> [What is needed]
Where does the word "agent" occur in the material? Copy each line that has it.

> [Dataset]
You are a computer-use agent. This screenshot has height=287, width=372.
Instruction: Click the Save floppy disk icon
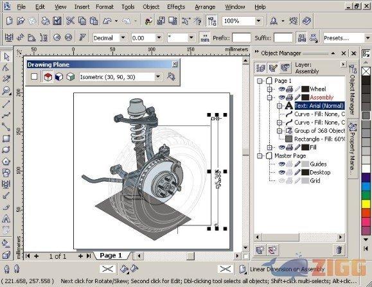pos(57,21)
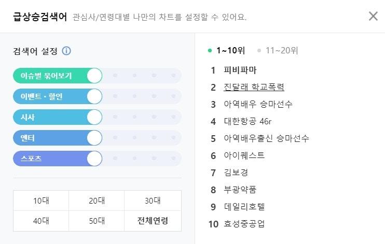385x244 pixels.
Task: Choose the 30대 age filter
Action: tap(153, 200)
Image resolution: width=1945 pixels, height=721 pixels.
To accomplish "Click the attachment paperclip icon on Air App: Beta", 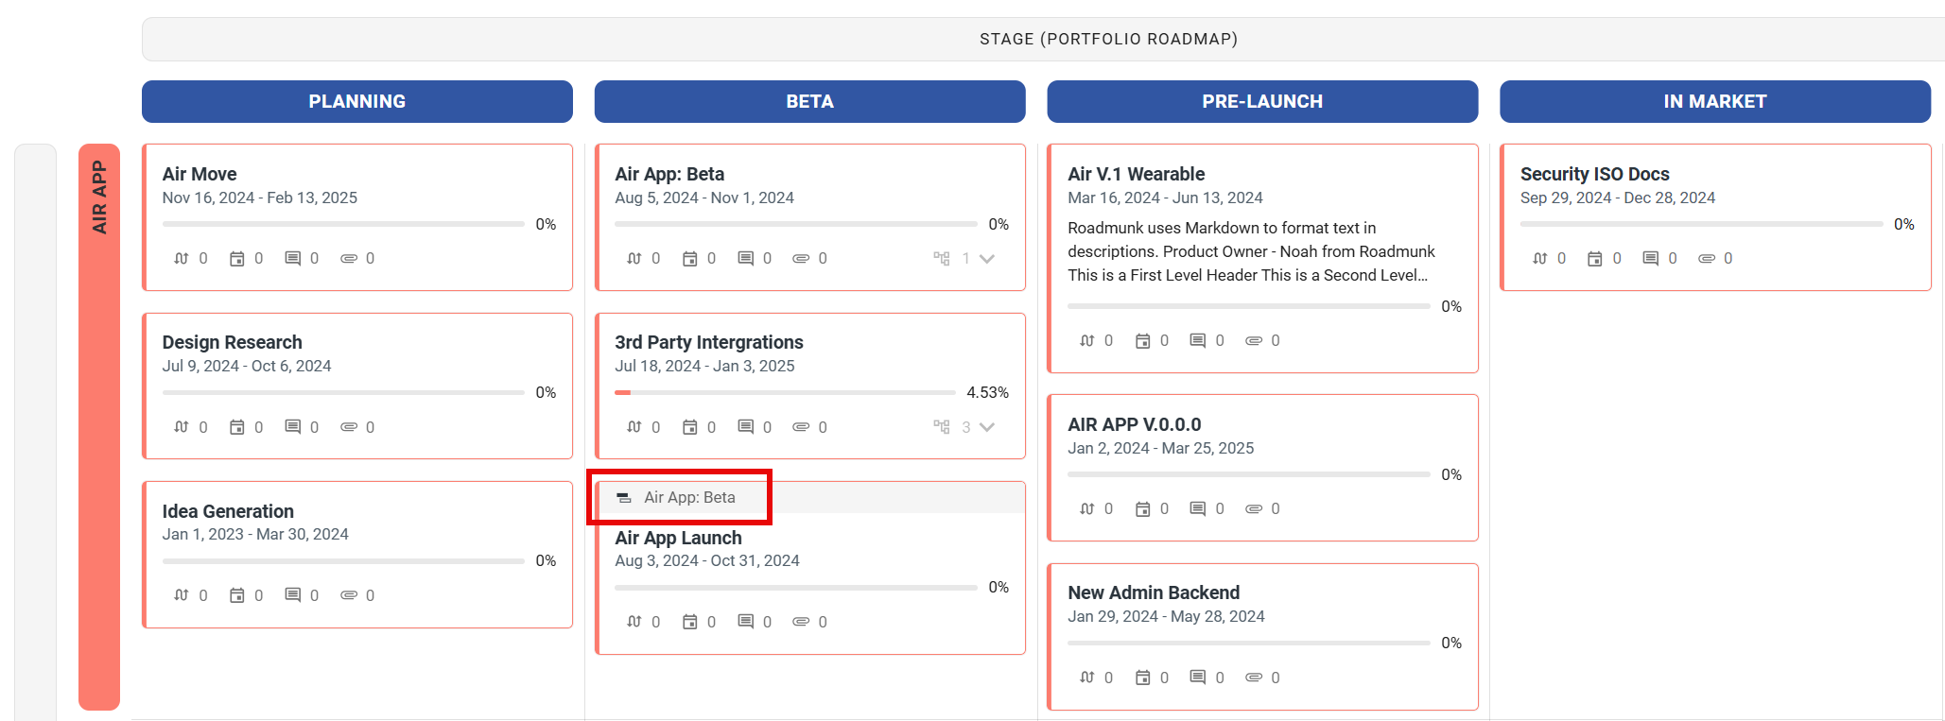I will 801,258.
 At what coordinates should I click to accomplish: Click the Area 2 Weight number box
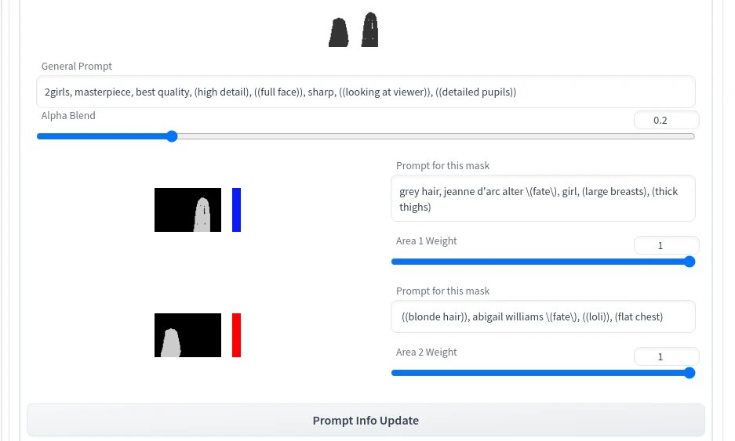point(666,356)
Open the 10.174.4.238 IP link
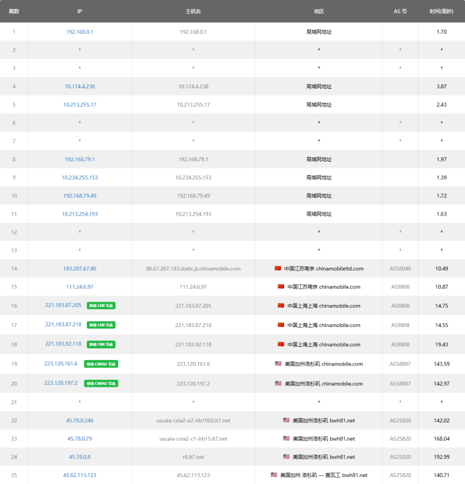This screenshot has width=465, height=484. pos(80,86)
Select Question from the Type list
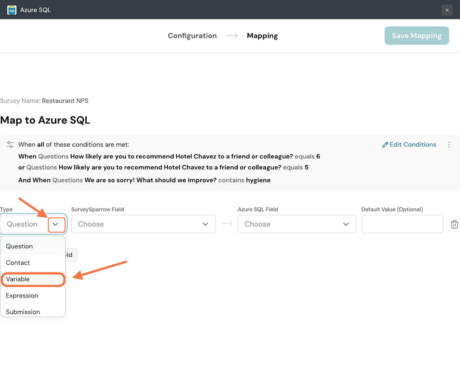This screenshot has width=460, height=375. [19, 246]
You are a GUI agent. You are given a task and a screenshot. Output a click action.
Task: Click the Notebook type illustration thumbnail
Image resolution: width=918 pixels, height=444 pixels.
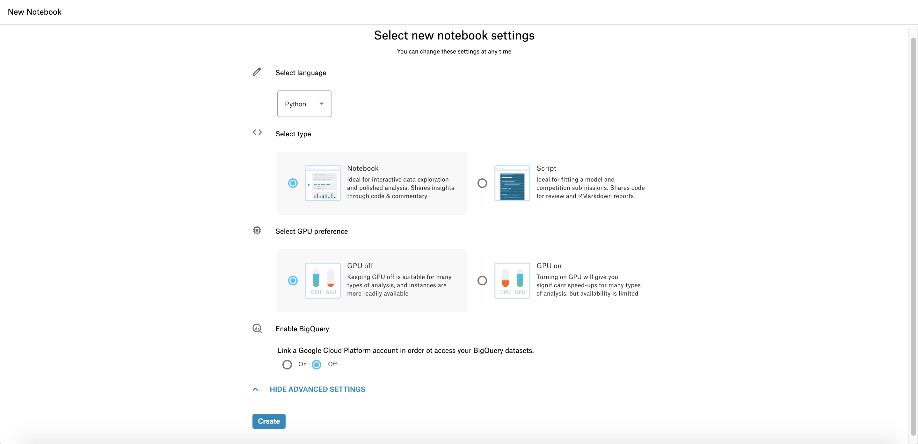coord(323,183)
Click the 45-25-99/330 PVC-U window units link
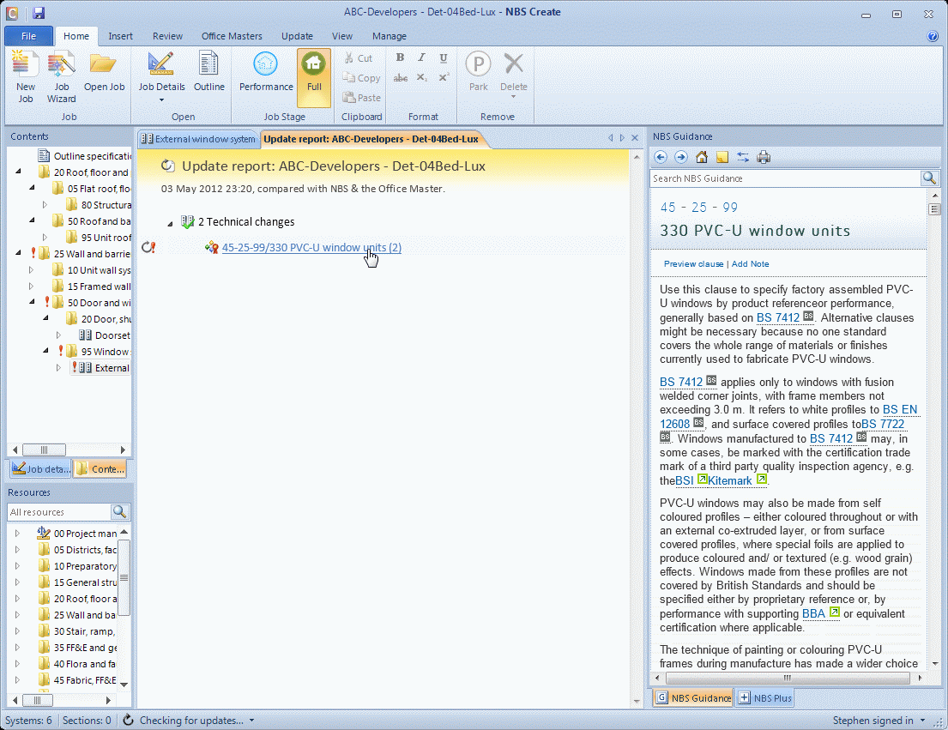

> [Expected output]
You are a computer-use agent. This screenshot has height=287, width=372.
You are a GUI agent. You are given a task and a screenshot. Output a click action.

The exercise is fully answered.